The group is set to close the mill at Barry Docks by the end of October, bringing to a close a long history in South Wales. Consultations with the employees in Barry will begin over the coming days.
Its Atlantic Mills site was built in 1904 by the then Hovis-Bread Flour Company - Britain's largest flour miller, which has since been renamed Rank Hovis.
Premier said the closure would be phased over the coming months, impacting the mill's workforce and a number of local contractors. It follows the closure of its Glasgow mill in early April, which impacted 15 employees.
The latest blow comes as part of a shake-up of its Rank Hovis network, which has a history dating back some 138 years.
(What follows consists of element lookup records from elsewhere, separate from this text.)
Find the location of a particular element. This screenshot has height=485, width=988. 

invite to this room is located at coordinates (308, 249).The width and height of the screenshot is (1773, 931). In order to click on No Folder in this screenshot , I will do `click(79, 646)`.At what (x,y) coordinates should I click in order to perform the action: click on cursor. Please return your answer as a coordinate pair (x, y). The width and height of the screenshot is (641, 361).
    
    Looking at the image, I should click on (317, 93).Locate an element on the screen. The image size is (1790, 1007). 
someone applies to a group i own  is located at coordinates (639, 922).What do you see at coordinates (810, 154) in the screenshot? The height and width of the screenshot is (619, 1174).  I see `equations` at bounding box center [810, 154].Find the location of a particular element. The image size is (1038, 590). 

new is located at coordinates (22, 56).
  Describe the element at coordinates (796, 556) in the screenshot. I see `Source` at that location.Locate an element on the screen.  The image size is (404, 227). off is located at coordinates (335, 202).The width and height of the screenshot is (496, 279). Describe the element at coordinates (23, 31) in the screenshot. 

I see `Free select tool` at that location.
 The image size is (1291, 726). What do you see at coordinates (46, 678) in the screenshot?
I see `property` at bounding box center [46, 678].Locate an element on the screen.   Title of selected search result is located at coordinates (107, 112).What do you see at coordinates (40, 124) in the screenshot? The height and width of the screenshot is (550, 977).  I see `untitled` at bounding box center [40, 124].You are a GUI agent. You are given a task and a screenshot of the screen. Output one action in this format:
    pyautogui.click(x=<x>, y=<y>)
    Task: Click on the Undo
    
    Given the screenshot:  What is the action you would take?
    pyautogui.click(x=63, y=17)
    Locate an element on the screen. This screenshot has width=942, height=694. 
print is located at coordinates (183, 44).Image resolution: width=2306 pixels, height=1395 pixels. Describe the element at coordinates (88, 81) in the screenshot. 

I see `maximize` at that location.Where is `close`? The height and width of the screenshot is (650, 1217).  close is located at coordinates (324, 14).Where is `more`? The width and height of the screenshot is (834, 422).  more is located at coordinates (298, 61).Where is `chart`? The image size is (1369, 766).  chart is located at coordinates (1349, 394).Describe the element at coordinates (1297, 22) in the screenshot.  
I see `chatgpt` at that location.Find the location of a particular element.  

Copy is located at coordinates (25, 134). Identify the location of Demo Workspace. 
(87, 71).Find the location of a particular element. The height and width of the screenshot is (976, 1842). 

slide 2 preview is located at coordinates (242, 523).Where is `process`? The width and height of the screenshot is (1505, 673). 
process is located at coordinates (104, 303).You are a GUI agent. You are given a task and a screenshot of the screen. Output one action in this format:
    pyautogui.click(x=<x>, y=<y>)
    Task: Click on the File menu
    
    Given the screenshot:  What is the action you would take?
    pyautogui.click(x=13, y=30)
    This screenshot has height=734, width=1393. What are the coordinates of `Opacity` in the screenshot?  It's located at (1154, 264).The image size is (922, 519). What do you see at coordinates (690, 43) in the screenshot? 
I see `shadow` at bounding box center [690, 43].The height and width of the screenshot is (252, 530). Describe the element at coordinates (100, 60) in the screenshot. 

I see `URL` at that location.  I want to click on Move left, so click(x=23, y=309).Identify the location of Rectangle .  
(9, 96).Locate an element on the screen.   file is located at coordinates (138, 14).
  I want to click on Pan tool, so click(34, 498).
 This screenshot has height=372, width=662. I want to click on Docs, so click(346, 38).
Premier will split the milling business in two, with mills in Southampton, Manchester and Newbridge to be focused on producing flour for supermarkets and other food manufacturers, trading under the Rank Hovis brand, while the remaining mills in Wellingborough, Selby, Andover and Gainsborough will supply flour for the company's baking and grocery business.
Bob Spooner, managing director of Premier Foods' bread division and group supply chain director, said: "We recognise the impact this proposal will have for our employees in Barry and we thank them for their contribution over the years. However, it's not possible to continue on the current path given excess capacity in the marketplace."
Premier said it would inject an extra £1 million into its Southampton and Wellingborough sites to boost production at the mills. It has been overhauling its bread division, recently announcing the closure of three bakeries in Eastleigh, Greenford in west London and Birmingham, while also shutting distribution centres in Greenford, Birmingham, Mendlesham and Plymouth with the loss of around 900 jobs.
The wider Premier business, which is struggling under a near £1 billion debt mountain, hopes to save around another £20 million this year through the bread business restructure and general cost cutting. Rank Hovis traces its roots back to 1875, when Joseph Rank saw the potential of grinding wheat with steel rollers in preference to millstones. It was bought by Premier Foods in 2007.